> [TAREA DEL EJERCICIO]:
Según el fragmento sobre Dostoievski y la libertad, ¿de qué dependía, para Dostoievski, que el hombre fuera libre?

> [FRAGMENTO MOSTRADO]:
Decía Fiódor Dostoievski que el hombre era libre en la medida en que era capaz de decir no a la realidad. En fin, una exageración del gran pope de las letras rusas, paladín del espíritu eslavo. Pero no le faltaba, en este caso, un punto de razón. La realidad es siempre limitada, chata, mejorable, y sólo de negarla, de rechazar esos límites, de imaginar mundos mejores, de batallar por ellos, surge la libertad del hombre. Así ha sido nuestra historia. Si la ciudad en la que vivía no me gustaba, podía decirle no e irme a otra ciudad. O al trabajo. O si no me gustaba mi salario, le podía decir no y reivindicar, con la negociación o la huelga, otro mejor. Si estas normas no me gustaban, podía exigir y lograr otras nuevas. Eran las libertades (de movimiento, políticas, sociales) que el hombre ha ido obteniendo de negar lo que había, ¿de decir no a la realidad? Bueno, es un modo de expresarlo.

> [DATOS PROPORCIONADOS]:
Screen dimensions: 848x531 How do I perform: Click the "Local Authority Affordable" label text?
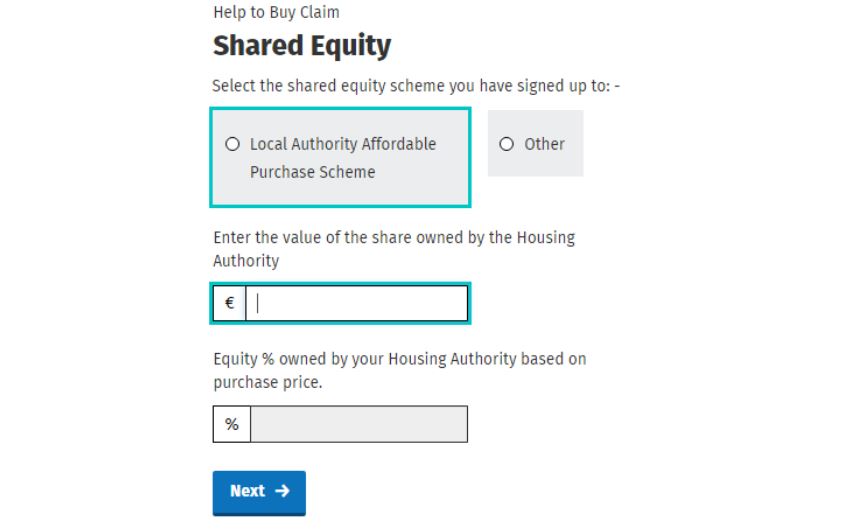point(343,144)
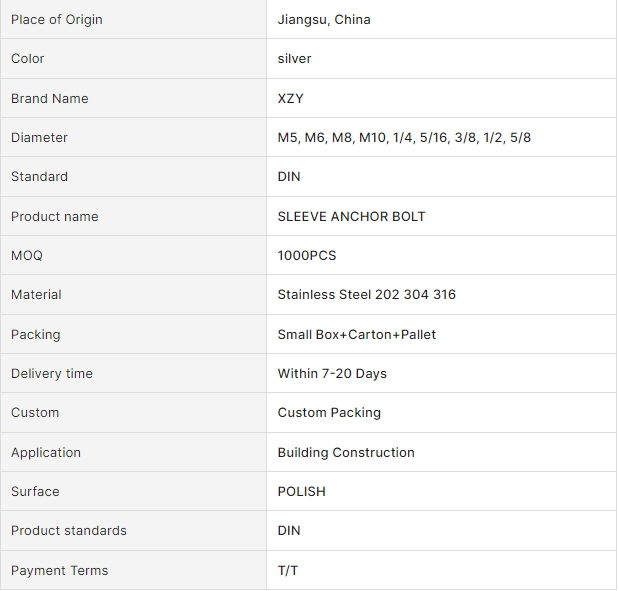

> [RESPUESTA ESCRITA]:
De que fuera capaz de decir no a la realidad.